Sidecar 与 Receiver 不同,Sidecar 模式下 Query WebUI 可以查看到 Alert、Record rule、Targets

这是因为 边车容器 与 Prometheus 容器一起运行, --reloader.config* 参数读取并 watch 配置文件变化,自然是能获取到

创建资源

$ kc apply -f thanos-querier.yml
$ kc -n kube-mon get pod -l app=thanos-querier
$ kc -n kube-mon describe pod -l app=thanos-querier
$ kc -n kube-mon logs -l app=thanos-querier

9. Thanos frontend Query

$ kc apply -f thanos-query-frontend.yml
$ kc -n kube-mon get pod -l app=thanos-query-frontend
$ kc -n kube-mon describe pod -l app=thanos-query-frontend
$ kc -n kube-mon logs -l app=thanos-query-frontend

10. Thanos Compact

当监控数据量非常庞大时,可以考虑安装 Thanos Compactor 组件,Compactor 组件支持数据块 压缩、清理、降采样

  • 压缩:压缩 block(将多个 block 合并成一个)
  • 清理:清理超过保留期限的 block
  • 降采样:降低数据精度
    • --retention.resolution-raw:对象存储中只保存特定时间长度的数据块,超过即清理(单位:d,默认 0d)
    • --retention.resolution-5m:为每个存储时长大于 40 小时的块开辟新的存储区域(块),块内数据以 5 分钟为精度进行下采样(单位:d,默认 0d)
    • --retention.resolution-1h:为每个存储时长大于 10 天的块中开辟新的存储区域(块),块内数据以 1 小时为精度进行下采样(单位:d,默认 0d)

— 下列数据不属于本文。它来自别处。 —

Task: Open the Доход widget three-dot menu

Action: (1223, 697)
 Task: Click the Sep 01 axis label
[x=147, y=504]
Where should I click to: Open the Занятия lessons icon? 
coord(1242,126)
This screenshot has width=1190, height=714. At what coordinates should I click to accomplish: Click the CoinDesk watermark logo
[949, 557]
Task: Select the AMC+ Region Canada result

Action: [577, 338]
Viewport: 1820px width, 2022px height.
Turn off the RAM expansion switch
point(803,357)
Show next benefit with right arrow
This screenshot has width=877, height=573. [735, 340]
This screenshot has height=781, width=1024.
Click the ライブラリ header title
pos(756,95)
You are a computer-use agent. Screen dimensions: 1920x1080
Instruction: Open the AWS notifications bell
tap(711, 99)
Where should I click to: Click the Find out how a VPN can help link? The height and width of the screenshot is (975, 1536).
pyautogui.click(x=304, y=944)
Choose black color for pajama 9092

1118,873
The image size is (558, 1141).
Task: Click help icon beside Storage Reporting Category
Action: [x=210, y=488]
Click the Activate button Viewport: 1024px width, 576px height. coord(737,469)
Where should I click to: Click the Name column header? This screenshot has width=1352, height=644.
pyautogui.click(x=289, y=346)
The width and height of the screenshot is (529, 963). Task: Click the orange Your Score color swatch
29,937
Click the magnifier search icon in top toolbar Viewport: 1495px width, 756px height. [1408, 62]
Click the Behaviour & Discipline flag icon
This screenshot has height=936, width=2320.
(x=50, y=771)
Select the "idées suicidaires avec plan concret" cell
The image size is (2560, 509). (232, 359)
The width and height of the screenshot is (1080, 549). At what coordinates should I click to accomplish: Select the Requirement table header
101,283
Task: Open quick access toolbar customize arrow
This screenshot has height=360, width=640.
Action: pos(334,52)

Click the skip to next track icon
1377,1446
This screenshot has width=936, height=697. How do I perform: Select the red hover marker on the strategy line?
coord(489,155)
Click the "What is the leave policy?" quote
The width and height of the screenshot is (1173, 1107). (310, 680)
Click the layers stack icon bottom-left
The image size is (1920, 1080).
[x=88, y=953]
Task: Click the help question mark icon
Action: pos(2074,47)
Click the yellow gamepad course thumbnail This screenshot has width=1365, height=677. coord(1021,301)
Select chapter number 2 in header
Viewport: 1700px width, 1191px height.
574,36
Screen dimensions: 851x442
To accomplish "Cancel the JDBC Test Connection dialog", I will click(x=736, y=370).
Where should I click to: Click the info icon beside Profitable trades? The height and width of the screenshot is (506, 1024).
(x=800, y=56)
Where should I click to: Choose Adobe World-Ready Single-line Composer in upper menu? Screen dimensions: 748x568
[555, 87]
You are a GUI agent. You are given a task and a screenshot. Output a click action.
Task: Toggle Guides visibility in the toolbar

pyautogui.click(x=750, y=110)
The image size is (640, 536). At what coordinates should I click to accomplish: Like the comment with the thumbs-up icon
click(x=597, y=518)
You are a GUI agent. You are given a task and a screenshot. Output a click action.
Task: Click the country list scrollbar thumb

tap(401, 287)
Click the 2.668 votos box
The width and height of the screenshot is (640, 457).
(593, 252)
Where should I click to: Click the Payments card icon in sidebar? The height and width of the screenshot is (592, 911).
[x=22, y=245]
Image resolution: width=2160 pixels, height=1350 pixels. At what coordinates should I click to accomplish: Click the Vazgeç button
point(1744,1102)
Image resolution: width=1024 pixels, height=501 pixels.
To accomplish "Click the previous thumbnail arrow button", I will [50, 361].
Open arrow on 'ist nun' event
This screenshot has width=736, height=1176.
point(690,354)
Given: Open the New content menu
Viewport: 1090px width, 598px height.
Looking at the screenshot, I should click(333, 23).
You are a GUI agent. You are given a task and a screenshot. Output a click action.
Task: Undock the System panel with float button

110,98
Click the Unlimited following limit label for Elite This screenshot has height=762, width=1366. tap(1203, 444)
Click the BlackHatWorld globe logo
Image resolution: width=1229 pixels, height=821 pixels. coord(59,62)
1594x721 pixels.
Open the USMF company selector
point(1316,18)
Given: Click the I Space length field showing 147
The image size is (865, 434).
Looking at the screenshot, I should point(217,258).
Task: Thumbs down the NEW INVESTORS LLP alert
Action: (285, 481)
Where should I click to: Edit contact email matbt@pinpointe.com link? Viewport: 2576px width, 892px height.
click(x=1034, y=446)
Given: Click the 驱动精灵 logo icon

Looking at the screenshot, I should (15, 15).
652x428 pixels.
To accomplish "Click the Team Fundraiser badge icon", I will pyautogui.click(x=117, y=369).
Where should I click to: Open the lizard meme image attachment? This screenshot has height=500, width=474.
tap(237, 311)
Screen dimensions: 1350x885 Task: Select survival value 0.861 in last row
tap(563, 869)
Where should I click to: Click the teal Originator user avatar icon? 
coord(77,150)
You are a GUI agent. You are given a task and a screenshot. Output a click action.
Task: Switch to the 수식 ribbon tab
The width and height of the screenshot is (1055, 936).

官方文档:https://thanos.io/tip/components/sidecar.md/

资源定义

apiVersion: v1
kind: Service
metadata:
  name: thanos-compactor
  namespace: kube-mon
  labels:
    app: thanos-compactor
spec:
  ports:
    - port: 10902
      targetPort: http
      name: http
  selector:
    app: thanos-compactor
  type: NodePort
---
apiVersion: apps/v1
kind: StatefulSet
metadata:
  name: thanos-compactor
  namespace: kube-mon
  labels:
    app: thanos-compactor
spec:
  replicas: 1
  selector:
    matchLabels:
      app: thanos-compactor
  serviceName: thanos-compactor
  template:
    metadata:
      labels:
        app: thanos-compactor
    spec:
      volumes:
        - name: object-storage-config
          secret:
            secretName: thanos-objectstorage
      containers:
        - name: thanos
          image: thanosio/thanos:v0.31.0
          imagePullPolicy: IfNotPresent
          args:
            - "compact"
            - "--log.level=debug"
            - "--data-dir=/data"
            - "--objstore.config-file=/etc/secret/thanos.yaml"
            - "--retention.resolution-raw=60d" # 保留远端对象存储中多久的数据
            # 空间充裕的话可以关闭下采样
            # - "--debug.disable-downsampling" 
            - "--wait"
          ports:
            - name: http
              containerPort: 10902
          livenessProbe:
            httpGet:
              port: 10902
              path: /-/healthy
            initialDelaySeconds: 10
          readinessProbe:
            httpGet:
              port: 10902
              path: /-/ready
            initialDelaySeconds: 15
          volumeMounts:
            - name: object-storage-config
              mountPath: /etc/secret
              readOnly: false

创建资源

$ kc apply -f thanos-compactor.yml

检查确认

$ kc -n kube-mon describe pod -l app=thanos-compactor
$ kc -n kube-mon logs -l app=thanos-compactor

访问 WebUI

当前没有上传到数据块,所以提示 No block found.

稍等一段时间后,我们再查看下,回顾下 Prometheus tsdb 参数

# !!!这里设置为 10m 仅为了测试 Compact 压缩合并,合理值应为 2h!!!
- "--storage.tsdb.min-block-duration=10m" # Thanos 处理数据压缩
- "--storage.tsdb.max-block-duration=10m" 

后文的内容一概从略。